Child maintenance or better known as child support is regular, reliable financial support that aims to help satisfy a child’s everyday living costs. Those parents who do not hold custody, meaning those parents who are not responsible for day-to-day care of the child will pay child maintenance to the other parent. 
Child maintenance cases, their amounts and the determination of who is the obligor (parent who pays the other parent) and the oblige (parent who receives child maintenance) are handled by a local court system’s family law department. Each child maintenance case is different and will necessitate some form of legal guidance; all child maintenance cases and their intricate regulations will differentiate based on locality. 
Child Maintenance is instituted and maintained to provide financial support for both the child and oblige; child maintenance is issued to a single parent after a relationship has been terminated in some fashion. Child maintenance is issued by a family court of law to the parent or caretaker of the child to satisfy rearing expenses, such as food, clothing, health care, education, diapers, toys, etc. In essence, the purpose of a child maintenance program is to establish a sense and state of being, that would be similar, in terms of financially, had the parents remained together. 
As stated before, all child maintenance cases are administered and ruled-on by a family law division in a particular jurisdiction. In addition to the ruling, the presiding legal authority will determine the rate of payment for the parties involved. Each court system will utilize specific variables to determine the rate of payment; however, in general, there are universal factors which greatly influence the rate of pay for the parties involved.

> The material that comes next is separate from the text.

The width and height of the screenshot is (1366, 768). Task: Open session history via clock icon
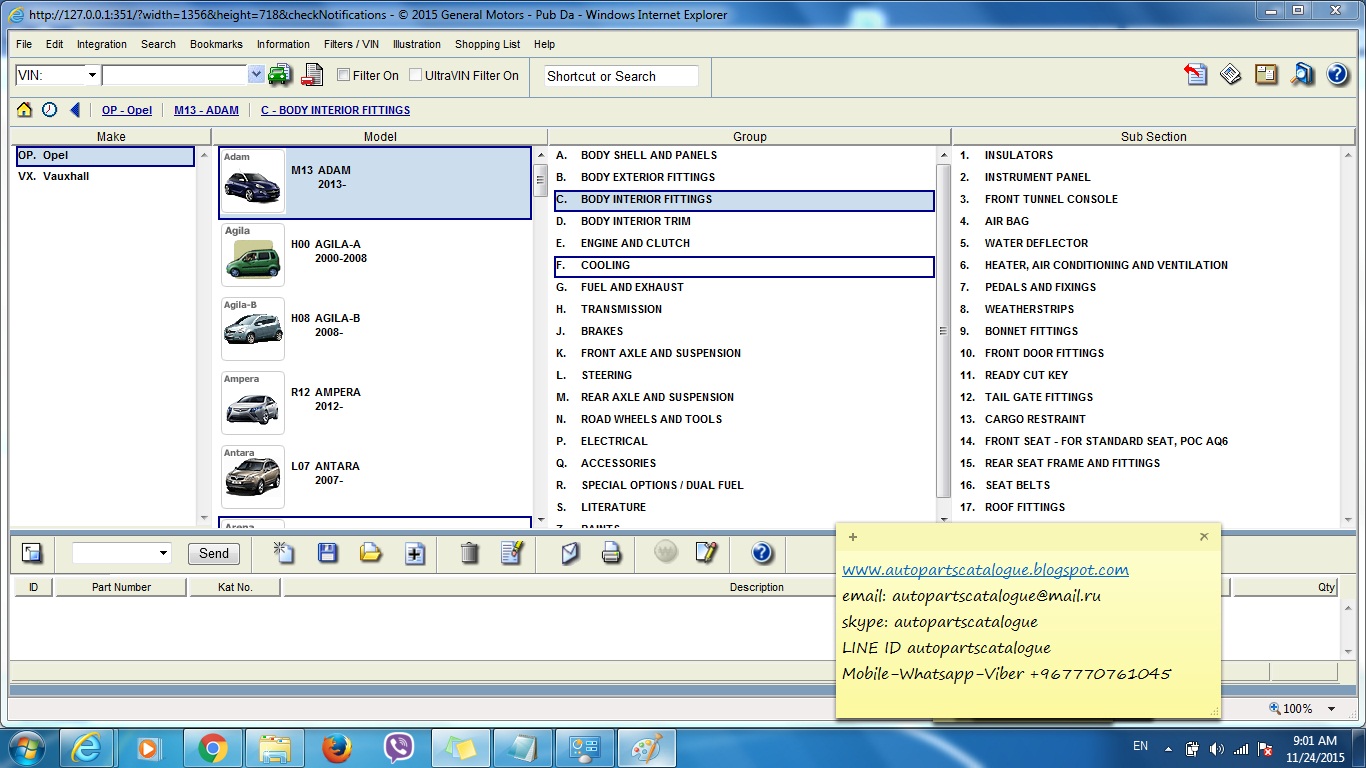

Determining Child Maintenance Payments:

Although child support laws are different between each state, in general, there are three primary criteria in determining a child support payment rate. The first, and arguably most influential factor, is income; the amount of income earned by both parents, will be factored into the determination of child support. 

The second factor is custodial responsibility; child support will be offered to the parent who most adequately maintains their role as a responsible caretaker. And lastly, the number of children will be evaluated when determining the rate of a child support payment; the higher the number of children involved in a child support settlement, the higher the prospective child support payments will be. This relationship exists, because more children is proportional to more responsibility, including both parental and financial. 

Child Maintenance Laws:
In the United States, all state governments maintain unique child support laws. For instance, child maintenance support laws of California will differentiate from New York Child maintenance laws. Understanding your state’s applicable child maintenance laws will expedite your filing and organize your particular case. According to all state’s child maintenance laws, every child needs financial and emotional support from both parents; the average child support program benefits all children by enforcing parental responsibility for their support.